The Crop Loan Insurance Scheme (CLIS), launched by the government in 2008 to protect small farmers in case of damage to crops from natural calamities, has so far not achieved its desired objectives as the high-ups of district administration in the country mostly notify areas other than calamity hit areas on the recommendation of parliamentarians and ministers.
“The government has allocated Rs 500 million in the current year’s budget and allocated Rs 500 million in budget 2012-13 for CLIS but due to political interference the allocated fund did not reach to deserving farmers as the concerned authorities mostly notify areas other than calamity hit areas”, sources told Business Recorder. Sources said that due to notification of areas other than calamity hit areas some of the insurance companies have decided to seek redressal through the courts.
Zarai Taraqiati Bank Limited (ZTBL) has entered into an agreement with the Adamjee Insurance Company and National Bank of Pakistan (NBP) along with National Insurance Company (NIC) for the insurance scheme specific to the agriculture sector. According to the criterion specified in the policy but not being implemented small farmers are defined as those having agricultural land-holdings of around 12.5 acres in Sindh and Punjab, 16 acres in the NWFP and 30 acres in Balochistan.

§ **ACTION ITEM**: Could you continue the text on the Crop Loan Insurance Scheme from the point where it stops? The lines that follow are separate material and have no connection to the crop loan insurance text.

§ **DATASET**:

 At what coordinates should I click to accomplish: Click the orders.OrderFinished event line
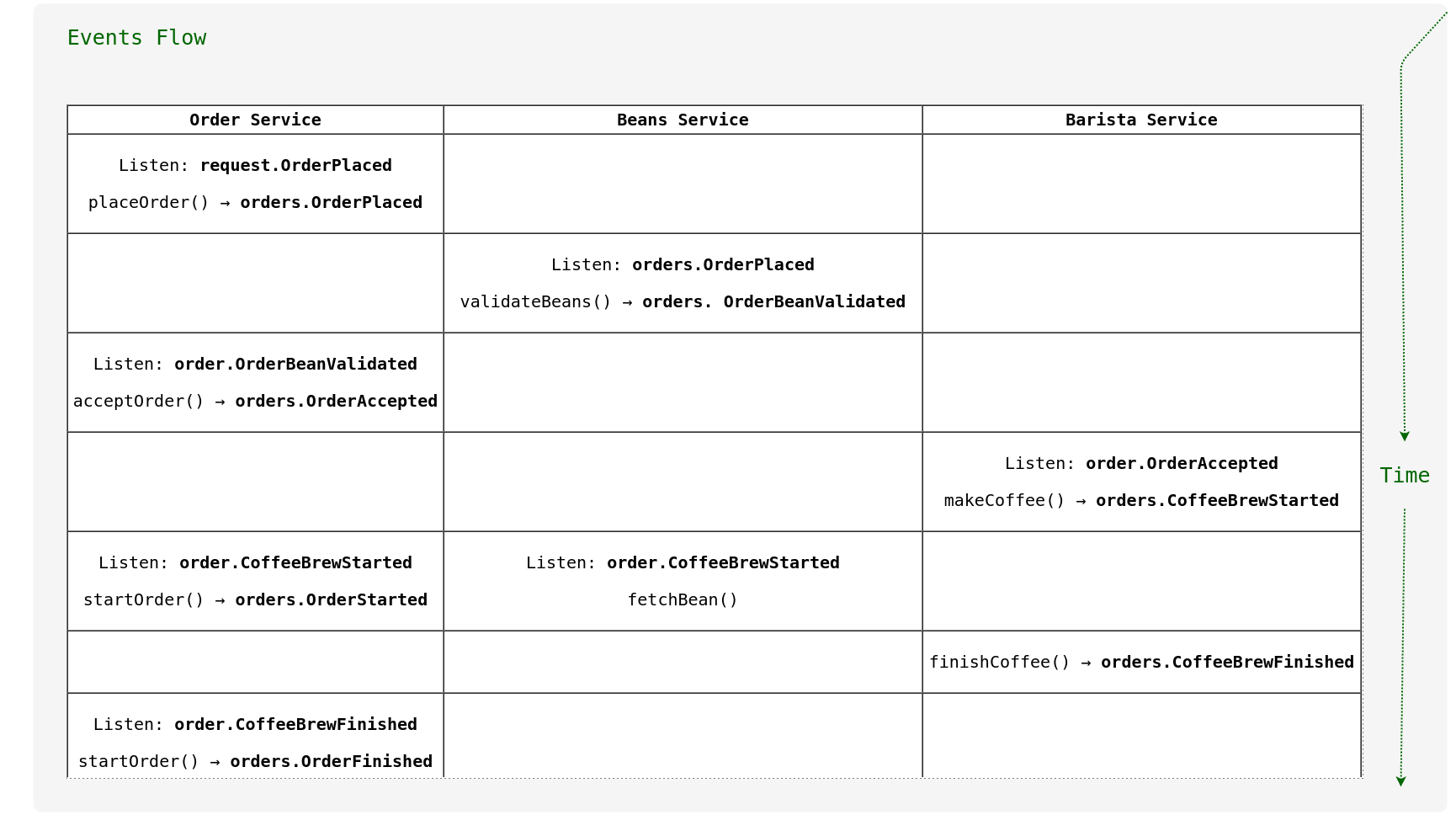coord(255,761)
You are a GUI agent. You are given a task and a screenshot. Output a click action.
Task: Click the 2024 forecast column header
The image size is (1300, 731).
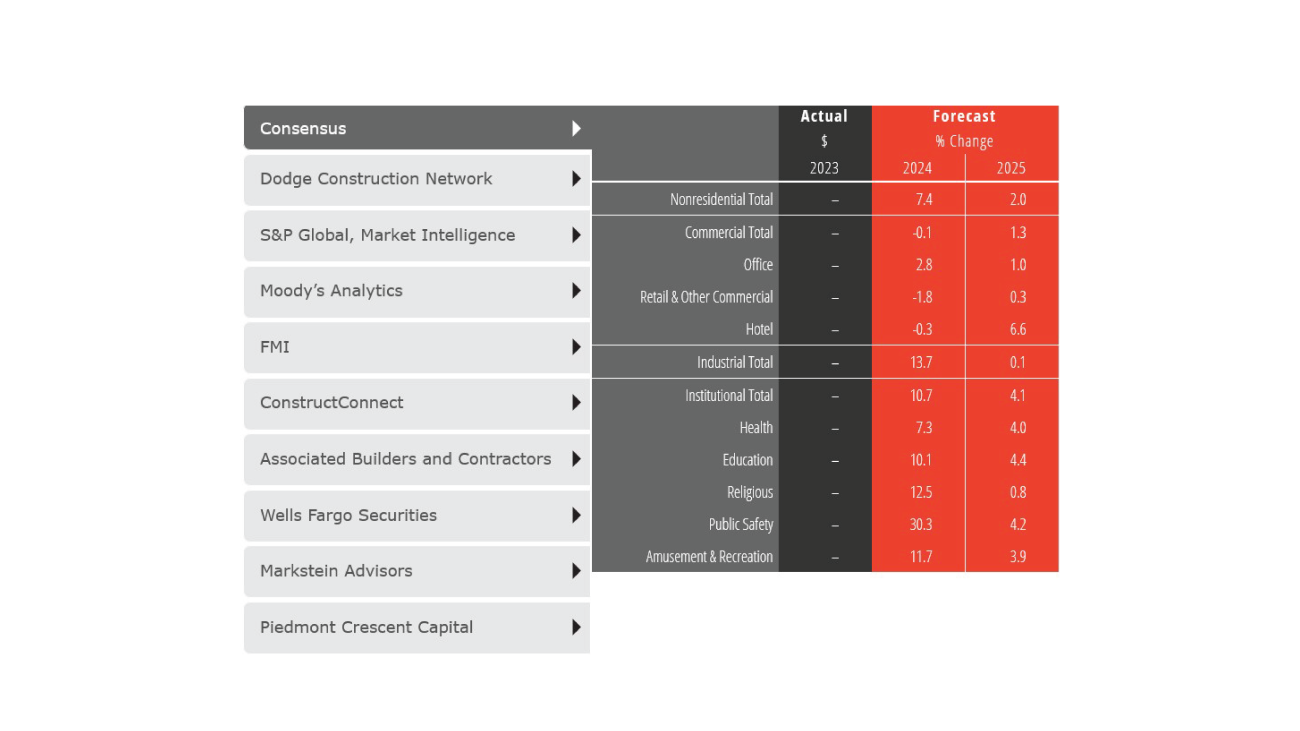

§ **REPLY TO THE EXERCISE**:
The insurance companies were to pay the loan with mark-up to the banks if farmers were not able to repay loan due to damage to crops; the scheme was targeted to benefit all the stakeholders, including banks, farmers and insurance companies. As per details of the scheme, all banks involved in agricultural lending and all insurance companies dealing in general insurance were allowed to participate in this scheme.
All borrowers receiving production loans from banks would have been eligible, as per the policy, to participate in this scheme as all production loans disbursed for major crops by the banks were to be compulsorily insured. The name of the farmer and his crop was to be entered in the land revenue record. The scheme was to be applicable to tenants, lessees etc. Regarding period covering the insurance, the scheme envisaged insurance cover for the period from sowing till harvesting.
Indemnity was to be payable on the happening of natural calamities, like excessive rain, hailstorm, frost, flood and drought besides crop related diseases like viral and bacterial attacks or any other damage caused to the crop like locust attack etc. The scheme, sum insured, was to be based on the per acre borrowing limits prescribed by the banks subject to a maximum amount agreed between the banks and insurance company.
The amount of claim was to be restricted upto 300 percent of the total premium received by the insurance company during the year or repayment period of the production loan. Maximum two percent of the loan amount per crop per season inclusive of standard levies. The bank was to collect the premium from the farmers on behalf of the insurance companies. For this purpose insurance companies were to open a collection account with the bank which would have deposited all premiums so collected.
A valid claim (as mutually agreed between the bank and the insurance company) under the scope of cover was to be payable subject to the following: Insured crop was to be situated in an area declared as calamity affected by the respective provincial government. Banks were to make all the necessary arrangements, to facilitate the insurance companies by providing them all the relevant data, as desired by them.